Three of these nazims had already issued a similar notice to the chief minister earlier. Now they have joined 12 other nazims who have sought damages from Shahbaz Sharif.
The nazims have made respondents Sardar Dost Muhammad Khosa, the local government and community development minister, Rana Sanaullah, Punjab law minister, Pervaiz Rasheed, CM’s media adviser, Munir Malik, director coordination in Directorate of Public Relations, Javed Mahmood, Punjab chief secretary, Suhail Aamir, LG&CD secretary, Orya Maqbool Jan, former information secretary, and Muhyuddin Wani, DG Public Relations, Punjab.
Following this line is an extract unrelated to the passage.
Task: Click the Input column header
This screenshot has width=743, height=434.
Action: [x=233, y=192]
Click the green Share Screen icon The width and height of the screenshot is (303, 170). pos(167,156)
Their counsel Chaudhry Fawad Hussain sought within 14 days publication of unconditional apology in all the daily newspapers with an undertaking that such acts would not be repeated. Otherwise, he added, his clients would initiate legal proceedings against them in their districts for recovery of damages, etc.
In the notices, the nazims have said they (respondents) had illegally launched a defamatory media campaign against them and other district nazims in Punjab for extraneous reasons. They said the latest episode of this mala fide campaign was the publication of large-size public notices with misleading allegations of corruption of grave nature appearing in almost all the leading newspapers on Dec 28.
The counsel said they (the respondents) had misrepresented facts by relying on the auditor general’s report that alleged corruption against his clients. The respondents, he said, concealed words like ‘suspected’ and replaced them with word ‘proved’ to show involvement of his clients in corruption.